-------- EXERCISE INPUTS --------

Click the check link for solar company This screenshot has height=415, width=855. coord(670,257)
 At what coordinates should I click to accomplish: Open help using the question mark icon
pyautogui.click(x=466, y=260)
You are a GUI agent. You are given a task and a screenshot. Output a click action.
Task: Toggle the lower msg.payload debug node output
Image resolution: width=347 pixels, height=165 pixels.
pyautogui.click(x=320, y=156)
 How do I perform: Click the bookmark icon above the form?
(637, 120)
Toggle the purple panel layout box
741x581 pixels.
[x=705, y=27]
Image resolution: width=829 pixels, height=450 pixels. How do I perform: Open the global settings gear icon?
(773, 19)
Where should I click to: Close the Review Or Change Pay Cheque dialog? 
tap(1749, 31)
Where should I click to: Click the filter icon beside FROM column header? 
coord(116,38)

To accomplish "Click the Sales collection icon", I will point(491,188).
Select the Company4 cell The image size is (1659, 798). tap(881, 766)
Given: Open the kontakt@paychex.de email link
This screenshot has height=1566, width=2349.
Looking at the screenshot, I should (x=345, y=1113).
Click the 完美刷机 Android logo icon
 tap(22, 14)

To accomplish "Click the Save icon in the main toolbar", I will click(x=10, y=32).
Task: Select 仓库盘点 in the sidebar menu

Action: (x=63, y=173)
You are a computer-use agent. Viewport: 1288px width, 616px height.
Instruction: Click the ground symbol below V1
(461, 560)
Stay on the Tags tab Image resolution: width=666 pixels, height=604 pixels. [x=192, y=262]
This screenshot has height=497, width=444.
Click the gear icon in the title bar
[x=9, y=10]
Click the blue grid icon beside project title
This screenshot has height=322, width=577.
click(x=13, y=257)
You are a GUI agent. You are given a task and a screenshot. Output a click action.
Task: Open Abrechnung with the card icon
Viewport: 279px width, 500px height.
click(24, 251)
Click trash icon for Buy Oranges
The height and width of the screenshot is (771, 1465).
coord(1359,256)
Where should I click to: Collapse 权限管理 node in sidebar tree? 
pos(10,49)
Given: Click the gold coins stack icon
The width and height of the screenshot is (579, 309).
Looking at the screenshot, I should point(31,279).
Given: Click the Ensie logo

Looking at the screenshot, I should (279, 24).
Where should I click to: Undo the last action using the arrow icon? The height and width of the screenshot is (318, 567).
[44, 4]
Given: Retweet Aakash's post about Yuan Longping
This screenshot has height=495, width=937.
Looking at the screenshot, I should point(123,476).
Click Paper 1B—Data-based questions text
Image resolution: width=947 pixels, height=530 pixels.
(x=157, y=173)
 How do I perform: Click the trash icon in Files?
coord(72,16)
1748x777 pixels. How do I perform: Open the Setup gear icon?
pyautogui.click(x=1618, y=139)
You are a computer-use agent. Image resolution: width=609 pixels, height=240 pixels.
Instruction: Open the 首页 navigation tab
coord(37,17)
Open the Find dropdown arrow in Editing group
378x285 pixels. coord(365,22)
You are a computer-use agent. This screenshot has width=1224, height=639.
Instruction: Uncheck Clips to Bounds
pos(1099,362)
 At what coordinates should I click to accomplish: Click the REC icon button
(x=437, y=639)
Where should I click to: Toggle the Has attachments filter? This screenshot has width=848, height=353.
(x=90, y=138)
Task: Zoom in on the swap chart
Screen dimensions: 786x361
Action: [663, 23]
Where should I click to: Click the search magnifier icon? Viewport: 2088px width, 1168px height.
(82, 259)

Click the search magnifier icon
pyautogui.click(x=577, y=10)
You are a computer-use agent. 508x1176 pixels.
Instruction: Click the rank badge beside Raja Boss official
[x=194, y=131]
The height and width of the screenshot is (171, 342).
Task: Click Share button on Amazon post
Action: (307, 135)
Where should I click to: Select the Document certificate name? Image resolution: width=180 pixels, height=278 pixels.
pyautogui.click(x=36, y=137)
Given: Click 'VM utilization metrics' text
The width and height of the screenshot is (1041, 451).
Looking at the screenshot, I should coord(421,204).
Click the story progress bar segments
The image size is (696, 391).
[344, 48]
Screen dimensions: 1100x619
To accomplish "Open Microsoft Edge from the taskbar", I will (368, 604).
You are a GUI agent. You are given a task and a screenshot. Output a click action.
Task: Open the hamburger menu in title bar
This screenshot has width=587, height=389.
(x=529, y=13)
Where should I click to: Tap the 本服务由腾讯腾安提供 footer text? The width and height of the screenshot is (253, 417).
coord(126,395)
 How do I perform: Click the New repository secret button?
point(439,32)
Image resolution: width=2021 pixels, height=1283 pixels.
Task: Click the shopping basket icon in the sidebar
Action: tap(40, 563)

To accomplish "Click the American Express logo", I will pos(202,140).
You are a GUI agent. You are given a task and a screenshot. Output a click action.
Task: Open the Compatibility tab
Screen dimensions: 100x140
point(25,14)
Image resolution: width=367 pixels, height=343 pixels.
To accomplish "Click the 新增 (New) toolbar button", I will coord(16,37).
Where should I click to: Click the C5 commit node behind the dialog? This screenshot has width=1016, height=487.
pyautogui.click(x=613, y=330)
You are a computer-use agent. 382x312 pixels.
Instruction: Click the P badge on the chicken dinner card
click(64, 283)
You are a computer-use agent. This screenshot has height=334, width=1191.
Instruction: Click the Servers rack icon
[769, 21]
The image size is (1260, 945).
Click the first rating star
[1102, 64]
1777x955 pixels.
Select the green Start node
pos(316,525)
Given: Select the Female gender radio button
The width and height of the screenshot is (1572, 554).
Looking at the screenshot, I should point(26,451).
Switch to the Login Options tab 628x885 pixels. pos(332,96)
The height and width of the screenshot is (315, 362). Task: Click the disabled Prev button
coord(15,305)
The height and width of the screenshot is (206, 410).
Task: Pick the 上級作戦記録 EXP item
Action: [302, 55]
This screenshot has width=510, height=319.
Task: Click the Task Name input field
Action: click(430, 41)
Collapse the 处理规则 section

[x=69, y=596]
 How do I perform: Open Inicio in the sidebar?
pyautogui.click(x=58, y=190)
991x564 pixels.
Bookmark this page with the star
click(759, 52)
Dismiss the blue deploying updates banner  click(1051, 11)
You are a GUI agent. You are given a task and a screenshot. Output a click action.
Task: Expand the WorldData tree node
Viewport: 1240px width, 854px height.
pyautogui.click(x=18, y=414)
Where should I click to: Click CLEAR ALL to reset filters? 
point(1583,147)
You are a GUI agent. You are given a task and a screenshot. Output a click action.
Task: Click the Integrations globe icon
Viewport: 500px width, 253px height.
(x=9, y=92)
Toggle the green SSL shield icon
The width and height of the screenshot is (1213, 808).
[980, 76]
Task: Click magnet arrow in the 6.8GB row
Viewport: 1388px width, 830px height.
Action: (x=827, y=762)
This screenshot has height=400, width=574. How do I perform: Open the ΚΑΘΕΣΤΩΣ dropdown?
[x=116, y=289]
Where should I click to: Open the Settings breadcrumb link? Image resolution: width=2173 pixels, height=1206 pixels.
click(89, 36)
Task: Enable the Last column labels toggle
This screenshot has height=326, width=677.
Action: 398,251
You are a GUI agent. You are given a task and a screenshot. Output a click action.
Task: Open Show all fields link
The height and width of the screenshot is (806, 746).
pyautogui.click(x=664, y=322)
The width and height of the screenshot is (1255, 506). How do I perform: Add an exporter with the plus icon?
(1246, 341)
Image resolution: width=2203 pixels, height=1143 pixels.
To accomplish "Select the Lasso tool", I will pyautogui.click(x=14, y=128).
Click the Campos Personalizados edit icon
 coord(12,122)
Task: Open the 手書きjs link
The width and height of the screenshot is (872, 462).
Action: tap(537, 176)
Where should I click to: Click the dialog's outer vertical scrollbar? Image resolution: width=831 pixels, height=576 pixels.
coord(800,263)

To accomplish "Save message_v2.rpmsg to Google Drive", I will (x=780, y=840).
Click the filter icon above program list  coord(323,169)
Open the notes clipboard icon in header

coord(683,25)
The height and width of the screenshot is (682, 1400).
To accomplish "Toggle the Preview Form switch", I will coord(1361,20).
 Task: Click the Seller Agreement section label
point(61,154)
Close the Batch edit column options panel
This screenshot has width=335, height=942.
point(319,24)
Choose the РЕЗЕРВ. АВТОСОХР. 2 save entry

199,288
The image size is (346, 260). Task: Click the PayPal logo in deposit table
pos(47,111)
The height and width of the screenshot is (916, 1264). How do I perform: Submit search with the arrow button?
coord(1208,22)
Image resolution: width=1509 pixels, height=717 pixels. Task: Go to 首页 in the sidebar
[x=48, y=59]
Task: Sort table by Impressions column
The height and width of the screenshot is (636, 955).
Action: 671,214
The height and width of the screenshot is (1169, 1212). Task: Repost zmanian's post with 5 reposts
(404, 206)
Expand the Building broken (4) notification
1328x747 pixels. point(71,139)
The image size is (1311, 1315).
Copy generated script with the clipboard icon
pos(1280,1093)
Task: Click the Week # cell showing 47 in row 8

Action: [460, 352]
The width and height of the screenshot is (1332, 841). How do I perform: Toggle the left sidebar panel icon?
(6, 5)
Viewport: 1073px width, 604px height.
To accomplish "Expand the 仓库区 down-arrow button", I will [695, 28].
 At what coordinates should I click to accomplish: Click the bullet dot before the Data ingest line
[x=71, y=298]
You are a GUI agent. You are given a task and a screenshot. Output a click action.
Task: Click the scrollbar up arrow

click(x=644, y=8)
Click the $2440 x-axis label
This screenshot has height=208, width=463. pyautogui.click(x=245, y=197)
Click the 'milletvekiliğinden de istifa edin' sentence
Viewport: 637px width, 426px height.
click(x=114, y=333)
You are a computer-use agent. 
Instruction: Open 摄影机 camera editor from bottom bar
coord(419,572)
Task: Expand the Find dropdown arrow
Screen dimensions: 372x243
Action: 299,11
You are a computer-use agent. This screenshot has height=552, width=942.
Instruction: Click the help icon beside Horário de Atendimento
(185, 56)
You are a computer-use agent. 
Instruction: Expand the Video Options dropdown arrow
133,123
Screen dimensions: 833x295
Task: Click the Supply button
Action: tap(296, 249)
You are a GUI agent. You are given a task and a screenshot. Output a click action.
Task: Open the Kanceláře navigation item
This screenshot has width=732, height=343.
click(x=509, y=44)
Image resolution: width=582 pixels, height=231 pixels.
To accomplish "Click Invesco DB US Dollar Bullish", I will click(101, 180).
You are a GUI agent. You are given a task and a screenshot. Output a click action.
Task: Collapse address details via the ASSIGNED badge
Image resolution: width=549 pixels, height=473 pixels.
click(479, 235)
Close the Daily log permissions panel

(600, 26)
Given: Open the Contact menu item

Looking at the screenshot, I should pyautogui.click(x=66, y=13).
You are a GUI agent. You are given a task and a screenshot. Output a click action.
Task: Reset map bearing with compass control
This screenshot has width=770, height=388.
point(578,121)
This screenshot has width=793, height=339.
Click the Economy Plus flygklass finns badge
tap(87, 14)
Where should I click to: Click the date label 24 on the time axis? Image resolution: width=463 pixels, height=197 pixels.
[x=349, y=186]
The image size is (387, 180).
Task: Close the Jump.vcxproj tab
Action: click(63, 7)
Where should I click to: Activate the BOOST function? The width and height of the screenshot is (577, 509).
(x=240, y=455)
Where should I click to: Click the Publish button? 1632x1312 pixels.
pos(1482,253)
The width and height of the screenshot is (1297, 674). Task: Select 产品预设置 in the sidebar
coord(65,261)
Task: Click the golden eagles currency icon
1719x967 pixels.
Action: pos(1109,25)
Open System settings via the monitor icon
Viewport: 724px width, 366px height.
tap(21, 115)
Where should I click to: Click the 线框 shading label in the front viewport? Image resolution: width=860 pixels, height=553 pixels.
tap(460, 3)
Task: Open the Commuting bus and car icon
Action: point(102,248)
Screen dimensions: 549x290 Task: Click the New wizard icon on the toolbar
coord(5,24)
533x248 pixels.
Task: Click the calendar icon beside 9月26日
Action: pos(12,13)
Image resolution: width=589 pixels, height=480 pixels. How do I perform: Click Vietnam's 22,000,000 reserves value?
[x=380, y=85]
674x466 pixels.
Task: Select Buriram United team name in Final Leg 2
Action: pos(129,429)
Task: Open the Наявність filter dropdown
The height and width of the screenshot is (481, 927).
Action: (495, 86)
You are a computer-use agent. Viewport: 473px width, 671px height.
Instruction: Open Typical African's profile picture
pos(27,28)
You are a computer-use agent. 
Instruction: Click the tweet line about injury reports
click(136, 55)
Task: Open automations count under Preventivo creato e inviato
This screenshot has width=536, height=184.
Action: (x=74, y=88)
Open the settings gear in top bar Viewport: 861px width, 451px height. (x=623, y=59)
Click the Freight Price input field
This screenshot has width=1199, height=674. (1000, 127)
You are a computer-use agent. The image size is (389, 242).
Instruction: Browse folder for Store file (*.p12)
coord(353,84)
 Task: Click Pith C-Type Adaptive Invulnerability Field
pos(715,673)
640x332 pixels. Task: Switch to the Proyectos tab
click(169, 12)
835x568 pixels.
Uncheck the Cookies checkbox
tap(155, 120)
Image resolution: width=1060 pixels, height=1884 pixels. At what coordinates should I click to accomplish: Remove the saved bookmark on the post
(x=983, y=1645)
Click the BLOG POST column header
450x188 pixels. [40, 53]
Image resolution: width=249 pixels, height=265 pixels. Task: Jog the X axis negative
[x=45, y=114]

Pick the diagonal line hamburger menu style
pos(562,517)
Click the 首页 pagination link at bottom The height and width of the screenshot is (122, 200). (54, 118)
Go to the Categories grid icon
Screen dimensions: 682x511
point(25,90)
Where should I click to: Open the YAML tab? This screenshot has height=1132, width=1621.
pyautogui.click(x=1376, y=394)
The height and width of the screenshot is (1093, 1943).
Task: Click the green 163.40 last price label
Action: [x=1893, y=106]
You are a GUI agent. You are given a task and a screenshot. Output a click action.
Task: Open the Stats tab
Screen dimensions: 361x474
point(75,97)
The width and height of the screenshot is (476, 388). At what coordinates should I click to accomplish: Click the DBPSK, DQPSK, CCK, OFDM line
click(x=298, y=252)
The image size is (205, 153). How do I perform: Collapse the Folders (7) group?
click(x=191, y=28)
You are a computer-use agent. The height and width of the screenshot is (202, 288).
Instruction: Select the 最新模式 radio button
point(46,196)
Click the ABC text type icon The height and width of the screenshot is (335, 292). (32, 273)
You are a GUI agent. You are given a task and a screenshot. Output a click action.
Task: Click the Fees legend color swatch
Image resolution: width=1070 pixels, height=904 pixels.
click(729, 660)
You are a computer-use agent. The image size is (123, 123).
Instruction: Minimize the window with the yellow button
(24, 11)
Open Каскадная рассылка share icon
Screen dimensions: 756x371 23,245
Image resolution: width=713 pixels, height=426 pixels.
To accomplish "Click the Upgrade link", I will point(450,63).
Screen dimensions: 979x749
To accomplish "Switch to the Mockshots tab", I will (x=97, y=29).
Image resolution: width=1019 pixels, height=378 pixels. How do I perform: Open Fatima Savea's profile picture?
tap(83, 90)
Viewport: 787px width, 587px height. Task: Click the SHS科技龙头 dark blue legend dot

--------

**THE TASK:** Rewrite the entries from the line containing "Given: Retweet Aakash's" through the line containing "pos(1099,362)", inclusive, changing "computer-use agent" to "GUI agent" and leaving everything else as it is.

**EXPECTED ANSWER:**
Given: Retweet Aakash's post about Yuan Longping
This screenshot has height=495, width=937.
Looking at the screenshot, I should point(123,476).
Click Paper 1B—Data-based questions text
Image resolution: width=947 pixels, height=530 pixels.
(x=157, y=173)
 How do I perform: Click the trash icon in Files?
coord(72,16)
1748x777 pixels. How do I perform: Open the Setup gear icon?
pyautogui.click(x=1618, y=139)
You are a GUI agent. Image resolution: width=609 pixels, height=240 pixels.
Instruction: Open the 首页 navigation tab
coord(37,17)
Open the Find dropdown arrow in Editing group
378x285 pixels. coord(365,22)
You are a GUI agent. This screenshot has width=1224, height=639.
Instruction: Uncheck Clips to Bounds
pos(1099,362)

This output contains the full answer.